THOMAS GRAHAM: Damon, in talking about family life, you have reflected on the various seasons, or flavors if you will, of suffering, hardship, difficulty. What Scriptures come to mind that have given you cause for hope or perseverance during those particularly difficult and/or trying seasons?

DAMON OWENS: As far as overall books, the book of Ephesians has been such a guidance for me for these years. But I gotta tell you, when I really need that uplifting reminder of what I’m doing and why I’m in the middle of suffering, it’s John, in particular John, chapter 14, verse 11, when our Lord seems to summarize everything, all the law, all the commands, and He says, “I have told you all these things so that My joy might be yours, and your joy might be complete.” That’s not just aN uplifting bumper sticker. The entire thing is for the purpose of joy. And until we’ve achieved an attitude of joy then we are in process. And that has uplifted me. Including joytob as the center part of our mission is to proclaim everything with joy for joy, otherwise why are we doing this?

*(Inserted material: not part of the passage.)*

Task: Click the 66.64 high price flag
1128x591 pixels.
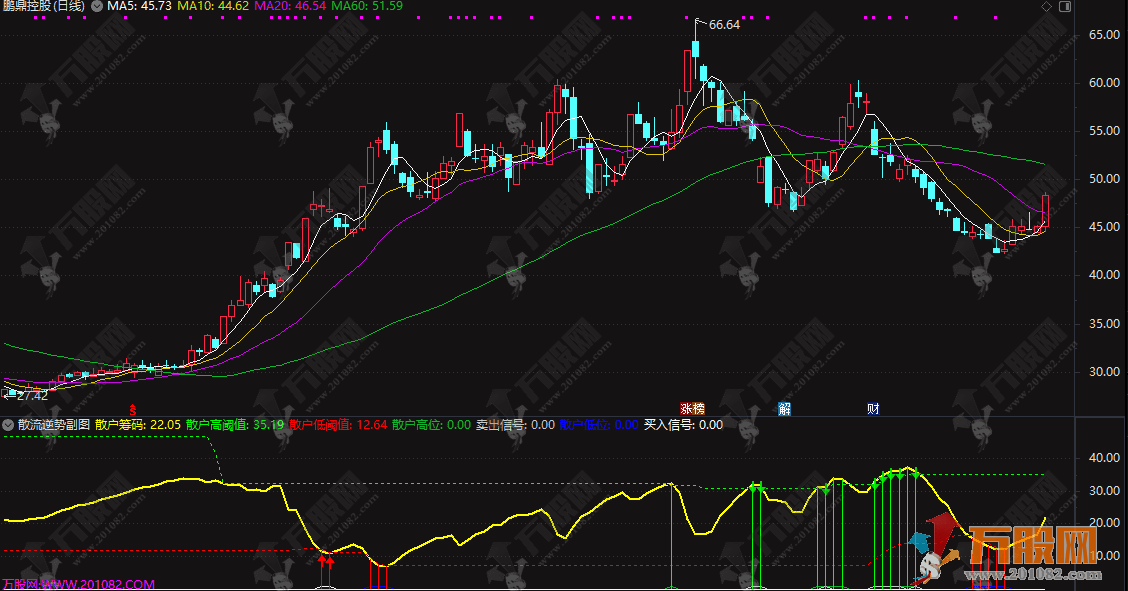Action: [723, 25]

THOMAS GRAHAM: Yes, exactly right, exactly right. Now Damon, as we reflect on the Incarnation during this Christmas season, how ought the gift of God’s only Son impact our own perspective on the gift of life? Comment about that as we begin now to draw this interview to a close, would you please.

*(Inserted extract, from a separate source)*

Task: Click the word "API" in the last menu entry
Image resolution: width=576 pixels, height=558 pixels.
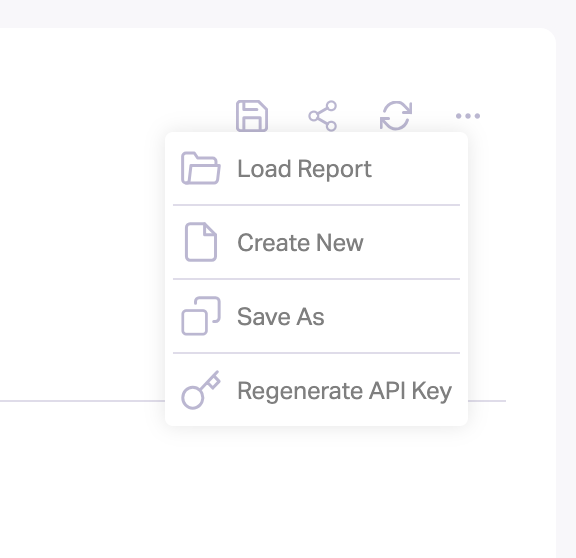Action: click(388, 390)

DAMON OWENS: Oh, my goodness. The Christmas season, Christmas day, the celebration, the solemnity that we hold so tight in our faith, it’s such a time of hope. Christmas is a time of hope that says we’re not hoping in something that has never happened. We’re not hoping in something that has never been seen or done before. We’re hoping for what has already been done to be effective in our own lives, to be present for us, to reach us in the midst of our sin, in the midst of our failures, in the midst of our brokenness, and for us to look and see what God has already done, and saying what Mary had said nine month’s earlier, “Let it me done to me according to your Word” and it was. That’s the celebration.

THOMAS GRAHAM: That is the celebration, and boy have you really nailed it big time. Damon, I have enjoyed our conversation so much but we are about out of time. But, Damon I’m sure many of our listeners today have really taken note of the many things that you have shared and would like to probably get to know you better. Where can our listeners go to learn more about joytob and your good work there? Where can they go online?

DAMON OWENS: I’d be honored to have your listeners visit us at joytob, as in theology of the body, jytob.org. We’re also on Facebook, Twitter and things like that, but the website will really help you to see this great mission of ours to bring joy to marriage and family. To help us recognize that the joy to be a man and the joy to be a woman is rooted in our joy to be loved as sons and daughters of our Father, and what does that mean for your family, what does that mean for your life. That’s the mission of joytob and I’d be honored to share that with your listeners.

THOMAS GRAHAM: Wonderful Damon. Listen brother, thank you so much for being with us on Family Policy Matters today, and for your commitment to showing and spreading the joy of Christ in our world. It’s so desperately needed. Carry on and God Bless and Merry Christmas.

DAMON OWENS: Merry Christmas to you. Bless you brother.